The Wolf Ticket

"I will not be lost ‒ I will always be looking for you."

In the closing days of World War II, Pascale, a translator in the U.S. Women's Army Corps, impulsively rescues a Polish refugee. The refugee is wary as a wolf and, as Pascale instinctively knows, is a woman in disguise beneath her men's clothes.

Bound by a troubled spiritual kinship, both make promises they are determined to keep despite the chaos of war. Separated, they search for each other across war-torn Europe, hindered, helped, and manipulated by those they encounter —

Lucia, an Army nurse devoted to her own pleasure
Nell, a famous war correspondent with a subversive agenda
Sibylle, a French prostitute and former Nazi collaborator
Corinne, a blueblooded WAC officer with her own reasons for bending military rules —

until the two are brought together again, only to find themselves facing a final test of courage.

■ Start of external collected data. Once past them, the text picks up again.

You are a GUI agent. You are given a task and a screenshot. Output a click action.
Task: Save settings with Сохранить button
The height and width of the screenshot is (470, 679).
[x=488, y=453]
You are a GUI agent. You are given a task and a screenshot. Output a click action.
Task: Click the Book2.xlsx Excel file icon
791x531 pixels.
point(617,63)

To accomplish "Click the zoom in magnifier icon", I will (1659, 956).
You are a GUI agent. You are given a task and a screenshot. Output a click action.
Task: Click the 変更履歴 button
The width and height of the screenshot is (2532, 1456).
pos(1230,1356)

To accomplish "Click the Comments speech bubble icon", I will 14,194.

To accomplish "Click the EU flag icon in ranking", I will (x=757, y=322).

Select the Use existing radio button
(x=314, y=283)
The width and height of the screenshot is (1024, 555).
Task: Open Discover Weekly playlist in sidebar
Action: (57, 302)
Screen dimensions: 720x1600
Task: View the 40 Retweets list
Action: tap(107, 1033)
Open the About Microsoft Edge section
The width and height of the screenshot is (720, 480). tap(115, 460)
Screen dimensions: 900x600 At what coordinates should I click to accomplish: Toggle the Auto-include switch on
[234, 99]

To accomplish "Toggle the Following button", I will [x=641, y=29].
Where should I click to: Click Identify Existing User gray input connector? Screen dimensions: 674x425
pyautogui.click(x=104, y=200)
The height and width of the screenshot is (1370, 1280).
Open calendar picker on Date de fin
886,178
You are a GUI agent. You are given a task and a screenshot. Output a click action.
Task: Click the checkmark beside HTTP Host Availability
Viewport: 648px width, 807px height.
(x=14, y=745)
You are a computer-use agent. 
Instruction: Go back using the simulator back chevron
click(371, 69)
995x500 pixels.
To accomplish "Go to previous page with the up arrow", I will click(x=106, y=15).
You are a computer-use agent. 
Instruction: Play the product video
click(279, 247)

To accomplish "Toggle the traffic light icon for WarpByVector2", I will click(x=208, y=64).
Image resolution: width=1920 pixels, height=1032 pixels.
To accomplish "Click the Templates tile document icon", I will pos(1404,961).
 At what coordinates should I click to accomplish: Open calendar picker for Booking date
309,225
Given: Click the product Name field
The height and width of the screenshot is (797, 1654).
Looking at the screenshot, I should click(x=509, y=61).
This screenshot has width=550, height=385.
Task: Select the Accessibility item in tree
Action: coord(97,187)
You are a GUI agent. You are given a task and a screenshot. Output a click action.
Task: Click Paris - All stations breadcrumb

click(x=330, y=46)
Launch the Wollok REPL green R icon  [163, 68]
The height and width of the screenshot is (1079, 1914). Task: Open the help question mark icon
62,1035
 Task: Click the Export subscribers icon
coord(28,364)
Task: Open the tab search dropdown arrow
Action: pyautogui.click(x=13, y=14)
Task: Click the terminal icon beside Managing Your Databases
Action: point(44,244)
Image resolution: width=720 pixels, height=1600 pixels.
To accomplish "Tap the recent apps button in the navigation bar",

New updated edition will be available as soon as I can.

Chapter One Begins

Pascale looked at the last refugee lurking on the platform. The rest of the crowd had been shuffled away by the soldiers. Only this one had somehow remained, wistfully assessing the train as it idled and steamed. Pascale had seen thousands like him, gaunt, hardened, bleak. She glanced at the letter in her lap, a friend from home who had not been able to resist telling her the latest news, then wiped the window to look out again at the lone boy.
    He was probably from Poland, judging by his shock of blond hair, his high cheekbones. Typical wreckage of war, stranded now in the closing gap between the Red Army and Allied advances.
    A squadron of Dakotas roared eastward. The refugee looked instinctively for cover as their engines shook the sky. Pascale stared. Something about him reminded her of the faces back home, of her mother's sister, something of the same look of wariness in a strange land. Pascale was surprised that his desperation could touch her. She had thought her heart numbed by the pain of too many refugees too lost, too needy, too bereft for any help she could give.
    The train's whistle blew. The general must be settled in his suite. Steam billowed across the platform. The refugee leaned forward, fists clenched, and his eyes met hers through the window. Pascale knew, in a heartbeat knew, and was on her feet, out the compartment, wrenching open the carriage door, shouting, "Come!" over the locomotive's grunting chuff. "Kommen! Przyjdź!"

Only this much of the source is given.